Written request. Please give the data lines starting at the one containing "Task: Click the Lrch-RA transcript label" and ending at the one containing "Action: [x=416, y=23]" as a JSON list of strings, one per line, leaving out blank lines.

Information provided.

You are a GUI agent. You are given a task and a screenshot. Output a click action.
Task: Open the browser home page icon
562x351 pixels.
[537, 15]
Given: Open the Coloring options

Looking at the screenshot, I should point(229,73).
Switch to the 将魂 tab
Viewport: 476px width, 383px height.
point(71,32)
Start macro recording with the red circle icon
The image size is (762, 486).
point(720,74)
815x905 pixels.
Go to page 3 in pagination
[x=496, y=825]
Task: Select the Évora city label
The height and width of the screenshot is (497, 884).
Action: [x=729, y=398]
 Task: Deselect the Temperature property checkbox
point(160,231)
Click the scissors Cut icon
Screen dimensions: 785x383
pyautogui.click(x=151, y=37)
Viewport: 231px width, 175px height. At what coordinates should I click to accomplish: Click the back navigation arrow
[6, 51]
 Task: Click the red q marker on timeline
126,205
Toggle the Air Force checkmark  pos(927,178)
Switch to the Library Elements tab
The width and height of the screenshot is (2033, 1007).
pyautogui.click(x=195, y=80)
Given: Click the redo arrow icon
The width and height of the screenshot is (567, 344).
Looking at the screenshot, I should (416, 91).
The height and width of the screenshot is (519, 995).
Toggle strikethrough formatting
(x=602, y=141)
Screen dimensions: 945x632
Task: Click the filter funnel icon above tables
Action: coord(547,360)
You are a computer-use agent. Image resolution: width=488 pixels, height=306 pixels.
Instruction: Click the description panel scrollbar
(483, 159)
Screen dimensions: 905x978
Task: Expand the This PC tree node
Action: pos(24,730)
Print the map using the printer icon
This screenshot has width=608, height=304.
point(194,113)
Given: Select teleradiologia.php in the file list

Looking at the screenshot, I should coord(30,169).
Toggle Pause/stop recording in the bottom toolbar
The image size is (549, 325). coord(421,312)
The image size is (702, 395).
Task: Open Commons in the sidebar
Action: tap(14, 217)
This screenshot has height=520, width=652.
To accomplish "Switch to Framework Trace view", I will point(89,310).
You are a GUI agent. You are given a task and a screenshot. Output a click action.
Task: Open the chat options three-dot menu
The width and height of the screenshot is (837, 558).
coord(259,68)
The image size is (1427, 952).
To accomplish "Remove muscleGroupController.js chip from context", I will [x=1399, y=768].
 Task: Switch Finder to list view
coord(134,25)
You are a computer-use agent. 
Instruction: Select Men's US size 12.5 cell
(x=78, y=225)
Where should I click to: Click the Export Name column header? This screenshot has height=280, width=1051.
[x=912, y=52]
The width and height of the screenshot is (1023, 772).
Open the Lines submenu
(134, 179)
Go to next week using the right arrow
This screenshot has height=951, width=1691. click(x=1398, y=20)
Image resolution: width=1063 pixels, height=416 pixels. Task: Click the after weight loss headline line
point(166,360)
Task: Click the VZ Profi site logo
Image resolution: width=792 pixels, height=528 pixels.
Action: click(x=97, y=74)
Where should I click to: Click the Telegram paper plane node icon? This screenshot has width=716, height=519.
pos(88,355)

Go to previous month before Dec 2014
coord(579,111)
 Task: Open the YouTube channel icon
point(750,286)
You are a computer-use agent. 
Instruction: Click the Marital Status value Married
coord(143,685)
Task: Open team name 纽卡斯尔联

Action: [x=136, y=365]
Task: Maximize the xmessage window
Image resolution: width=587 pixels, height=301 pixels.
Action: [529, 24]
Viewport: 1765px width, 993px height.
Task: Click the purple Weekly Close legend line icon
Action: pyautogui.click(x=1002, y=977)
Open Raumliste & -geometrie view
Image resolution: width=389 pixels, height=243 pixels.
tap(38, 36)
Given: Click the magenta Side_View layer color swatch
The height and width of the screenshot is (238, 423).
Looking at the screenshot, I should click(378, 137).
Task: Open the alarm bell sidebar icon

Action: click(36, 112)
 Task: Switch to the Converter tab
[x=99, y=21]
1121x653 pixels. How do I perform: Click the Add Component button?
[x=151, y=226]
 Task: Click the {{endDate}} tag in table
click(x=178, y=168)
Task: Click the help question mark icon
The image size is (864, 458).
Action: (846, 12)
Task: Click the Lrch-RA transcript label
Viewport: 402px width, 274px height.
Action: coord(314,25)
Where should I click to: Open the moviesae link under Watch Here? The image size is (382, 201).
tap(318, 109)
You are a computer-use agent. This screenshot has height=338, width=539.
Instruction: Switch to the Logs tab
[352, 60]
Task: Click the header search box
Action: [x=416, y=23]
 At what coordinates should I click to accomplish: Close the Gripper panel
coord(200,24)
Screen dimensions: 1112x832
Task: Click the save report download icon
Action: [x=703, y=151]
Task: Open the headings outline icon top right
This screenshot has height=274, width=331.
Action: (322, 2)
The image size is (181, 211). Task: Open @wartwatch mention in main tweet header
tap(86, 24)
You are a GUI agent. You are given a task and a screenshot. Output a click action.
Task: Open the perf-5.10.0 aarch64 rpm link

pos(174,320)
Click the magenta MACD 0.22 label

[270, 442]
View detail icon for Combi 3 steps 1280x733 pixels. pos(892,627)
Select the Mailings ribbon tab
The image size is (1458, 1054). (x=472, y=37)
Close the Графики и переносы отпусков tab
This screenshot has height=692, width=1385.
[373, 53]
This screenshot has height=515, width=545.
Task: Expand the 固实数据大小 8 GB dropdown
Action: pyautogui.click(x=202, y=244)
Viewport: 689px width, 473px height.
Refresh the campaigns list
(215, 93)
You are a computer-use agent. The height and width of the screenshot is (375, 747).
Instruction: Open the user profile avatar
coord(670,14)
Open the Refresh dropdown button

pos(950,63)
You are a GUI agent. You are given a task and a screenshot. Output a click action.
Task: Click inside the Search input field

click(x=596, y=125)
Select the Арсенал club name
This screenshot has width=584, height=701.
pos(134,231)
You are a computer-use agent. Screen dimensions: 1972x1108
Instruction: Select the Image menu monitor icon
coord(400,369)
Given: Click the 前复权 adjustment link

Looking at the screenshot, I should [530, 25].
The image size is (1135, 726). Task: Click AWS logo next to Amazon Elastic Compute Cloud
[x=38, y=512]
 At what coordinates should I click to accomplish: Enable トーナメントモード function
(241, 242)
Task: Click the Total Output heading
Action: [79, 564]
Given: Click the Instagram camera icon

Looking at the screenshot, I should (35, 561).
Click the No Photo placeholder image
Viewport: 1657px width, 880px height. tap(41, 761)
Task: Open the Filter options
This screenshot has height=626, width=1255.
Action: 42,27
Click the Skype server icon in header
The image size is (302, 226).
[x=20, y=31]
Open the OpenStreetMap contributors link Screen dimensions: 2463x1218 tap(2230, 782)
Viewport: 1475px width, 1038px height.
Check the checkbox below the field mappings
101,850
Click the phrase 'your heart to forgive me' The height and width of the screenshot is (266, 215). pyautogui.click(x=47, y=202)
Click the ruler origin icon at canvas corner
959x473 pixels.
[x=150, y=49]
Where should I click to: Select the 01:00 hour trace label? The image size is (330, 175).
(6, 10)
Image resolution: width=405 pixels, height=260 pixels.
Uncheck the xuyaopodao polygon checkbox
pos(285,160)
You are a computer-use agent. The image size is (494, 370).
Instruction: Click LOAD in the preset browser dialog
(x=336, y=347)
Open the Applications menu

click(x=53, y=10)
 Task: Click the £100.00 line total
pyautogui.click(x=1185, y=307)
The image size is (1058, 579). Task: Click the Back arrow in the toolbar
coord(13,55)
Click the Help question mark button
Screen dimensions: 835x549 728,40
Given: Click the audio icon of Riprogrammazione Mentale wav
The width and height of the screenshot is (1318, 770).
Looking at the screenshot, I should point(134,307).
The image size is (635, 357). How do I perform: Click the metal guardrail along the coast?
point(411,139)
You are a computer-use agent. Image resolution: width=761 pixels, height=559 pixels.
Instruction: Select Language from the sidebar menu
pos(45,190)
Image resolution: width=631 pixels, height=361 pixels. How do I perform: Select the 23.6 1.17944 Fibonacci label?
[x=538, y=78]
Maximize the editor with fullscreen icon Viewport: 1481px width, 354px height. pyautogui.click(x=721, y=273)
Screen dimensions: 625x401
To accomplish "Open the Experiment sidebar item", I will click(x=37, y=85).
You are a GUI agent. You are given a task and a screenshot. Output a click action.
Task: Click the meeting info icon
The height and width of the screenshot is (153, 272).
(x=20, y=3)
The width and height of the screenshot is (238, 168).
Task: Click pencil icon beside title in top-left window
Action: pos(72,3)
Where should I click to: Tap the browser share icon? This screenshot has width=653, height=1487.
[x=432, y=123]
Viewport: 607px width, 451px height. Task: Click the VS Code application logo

Final answer.
[
  "Task: Click the Lrch-RA transcript label",
  "Viewport: 402px width, 274px height.",
  "Action: coord(314,25)",
  "Where should I click to: Open the moviesae link under Watch Here? The image size is (382, 201).",
  "tap(318, 109)",
  "You are a computer-use agent. This screenshot has height=338, width=539.",
  "Instruction: Switch to the Logs tab",
  "[352, 60]",
  "Task: Click the header search box",
  "Action: [x=416, y=23]"
]